Monday, January 4, 2016

Flat Ranger, U-Boats, and Lighthouses

Monday, January 4, 2016

We would like to give you a snapshot of our work and living situation down here. It truly varies day to day. We work and live on Harkers Island which is a community of 1800 people and the Park is at the end of this island. If you drive any further, you would end up in Pamlico Sound. Our house is behind the park visitor center. A large gate is locked every night but fortunately we have a key so we can lock and unlock this huge steel gate which extends across the road to block people from driving into this area. We are the only people living out here now, but in the summer there are RV pads across the road from the house for about 6 vehicles. So it is very quiet out here. We face the sound which is about a 100 yards from our house.

This week we responded to letters from children who sent their flat rangers. This is a project for elementary age children to explore various parks and learn about them. The children design a flat ranger with their name on the ranger. Then as park staff we post this flat ranger in a variety of settings (3) and describe what they would be doing as a ranger. In this case the flat ranger would be leading a group of visitors on a tour to see the lighthouse. One day we had to take 12 pictures for three children and write a vignette for each picture and then forward that request to another park requested by the student.


In addition we actually are involved in some interpretive tours. On January 1st there was a special New Years Day climb of the lighthouse. The trip was full; we had 42 people who climbed all 207 steps to the top of the lighthouse. Carol was perched at the landing which was at the 170 step which she called BCL, Breath Catching Landing. We were charged with greeting folks and helping to provide some interpretation. For example the original lighthouse keepers needed to haul either whale oil or kerosene up those 207 steps sometimes 2or 3 times a day to keep the lens light burning. The 5 gallon jugs weighed about 50 lbs. 



I was at the lightkeeper's house and explained the history of the area and also about the German U-boats. One major difference between lighthouses on the Great Lakes and those on the Eastern Seaboard is that on the Great Lakes you were dropped off in April or whenever the ice went out and not picked back up until November. Cape Lookout ferry service made this site much more accessible to the mainland and not so isolated.

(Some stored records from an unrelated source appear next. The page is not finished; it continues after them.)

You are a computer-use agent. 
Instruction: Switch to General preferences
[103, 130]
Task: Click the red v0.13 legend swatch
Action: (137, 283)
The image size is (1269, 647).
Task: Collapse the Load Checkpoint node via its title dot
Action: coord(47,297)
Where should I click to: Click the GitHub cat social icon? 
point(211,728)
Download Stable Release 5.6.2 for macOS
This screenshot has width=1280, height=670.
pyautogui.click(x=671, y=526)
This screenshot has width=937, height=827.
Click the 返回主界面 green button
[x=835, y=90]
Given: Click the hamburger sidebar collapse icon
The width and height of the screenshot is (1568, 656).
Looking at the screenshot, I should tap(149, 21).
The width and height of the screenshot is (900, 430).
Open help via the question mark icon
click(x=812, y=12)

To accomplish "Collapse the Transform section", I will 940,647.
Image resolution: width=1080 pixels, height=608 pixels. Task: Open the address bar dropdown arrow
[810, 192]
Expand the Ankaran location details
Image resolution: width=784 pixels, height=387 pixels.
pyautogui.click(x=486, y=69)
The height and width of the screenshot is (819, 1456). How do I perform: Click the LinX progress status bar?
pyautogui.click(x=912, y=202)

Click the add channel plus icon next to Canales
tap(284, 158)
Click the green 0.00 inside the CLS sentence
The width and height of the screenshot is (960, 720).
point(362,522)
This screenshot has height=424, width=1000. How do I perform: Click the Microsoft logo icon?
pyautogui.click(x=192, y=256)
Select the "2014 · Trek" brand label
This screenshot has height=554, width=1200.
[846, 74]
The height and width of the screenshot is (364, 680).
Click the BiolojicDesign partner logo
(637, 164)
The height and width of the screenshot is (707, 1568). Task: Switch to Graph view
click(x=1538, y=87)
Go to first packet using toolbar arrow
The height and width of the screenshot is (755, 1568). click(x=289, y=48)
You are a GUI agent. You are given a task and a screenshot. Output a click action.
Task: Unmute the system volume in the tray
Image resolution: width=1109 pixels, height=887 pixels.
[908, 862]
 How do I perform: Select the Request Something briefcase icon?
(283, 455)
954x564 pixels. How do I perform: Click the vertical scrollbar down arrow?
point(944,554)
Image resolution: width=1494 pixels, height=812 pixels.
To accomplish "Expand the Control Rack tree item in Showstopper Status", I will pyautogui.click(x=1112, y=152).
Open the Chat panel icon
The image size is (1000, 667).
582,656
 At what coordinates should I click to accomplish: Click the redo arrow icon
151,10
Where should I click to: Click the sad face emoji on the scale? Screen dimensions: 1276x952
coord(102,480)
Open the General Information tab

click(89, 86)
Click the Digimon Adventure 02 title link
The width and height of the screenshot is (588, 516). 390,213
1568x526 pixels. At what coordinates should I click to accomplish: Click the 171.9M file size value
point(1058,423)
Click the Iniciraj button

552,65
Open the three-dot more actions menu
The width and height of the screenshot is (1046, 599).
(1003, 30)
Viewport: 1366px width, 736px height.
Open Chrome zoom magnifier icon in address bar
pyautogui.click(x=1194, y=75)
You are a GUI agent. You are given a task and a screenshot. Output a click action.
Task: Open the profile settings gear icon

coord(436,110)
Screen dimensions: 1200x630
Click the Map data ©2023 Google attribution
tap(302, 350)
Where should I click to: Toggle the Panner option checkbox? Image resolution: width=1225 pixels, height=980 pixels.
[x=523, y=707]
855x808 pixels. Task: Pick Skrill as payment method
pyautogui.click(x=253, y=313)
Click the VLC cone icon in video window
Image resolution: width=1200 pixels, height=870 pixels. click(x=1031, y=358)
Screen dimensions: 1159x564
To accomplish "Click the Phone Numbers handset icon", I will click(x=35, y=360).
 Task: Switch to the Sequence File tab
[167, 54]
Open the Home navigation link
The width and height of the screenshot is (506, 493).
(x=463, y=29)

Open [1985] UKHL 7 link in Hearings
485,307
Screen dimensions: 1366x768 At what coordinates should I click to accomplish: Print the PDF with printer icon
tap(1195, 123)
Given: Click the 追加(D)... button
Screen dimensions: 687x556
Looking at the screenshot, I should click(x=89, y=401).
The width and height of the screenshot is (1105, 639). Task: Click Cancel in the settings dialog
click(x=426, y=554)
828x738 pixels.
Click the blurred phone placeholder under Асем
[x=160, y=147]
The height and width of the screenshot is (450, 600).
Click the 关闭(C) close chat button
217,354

As I stated earlier we knew information about the Civil War and have learned more about the campaigns in North Carolina but neither of us was aware of the German U-Boats lurking off the coast of the Outer Banks during World War 2. We were surprised to discover that they sank about 100 ships, a fact that the wartime government did not make public. They didn't want to “alarm citizens” so they did not tell them about their presence - hard to imagine the government keeping secrets! A coast guard ship sank a German U-boat about 10 miles from the lighthouse. They even captured some German POWs. On Saturday we took the ferry over to Ocracoke Island where there is a British Cemetery with specially noted grave markers for four British seamen because FDR asked help from Britain in the patroling of the waters off the Outer Banks.

To give a sense of our location - the park is on the island but to get to the other sites, you need a boat. Several staff members each have their own National Park Service boat to get around. The wild horses are on Shackleford Island, the lighthouse on Cape Lookout Island, Portsmouth Village is on another island, as well as Great Island and Long Island. All have volunteer housing in the summer. We are always on water either surrounded by it on our lawns, roads, or traveling on it to get to work assignments. We know the rhyme of the Ancient Mariner's line well: “Water, water, everywhere and not a drop to drink; water, water everywhere and all the boards did shrink!”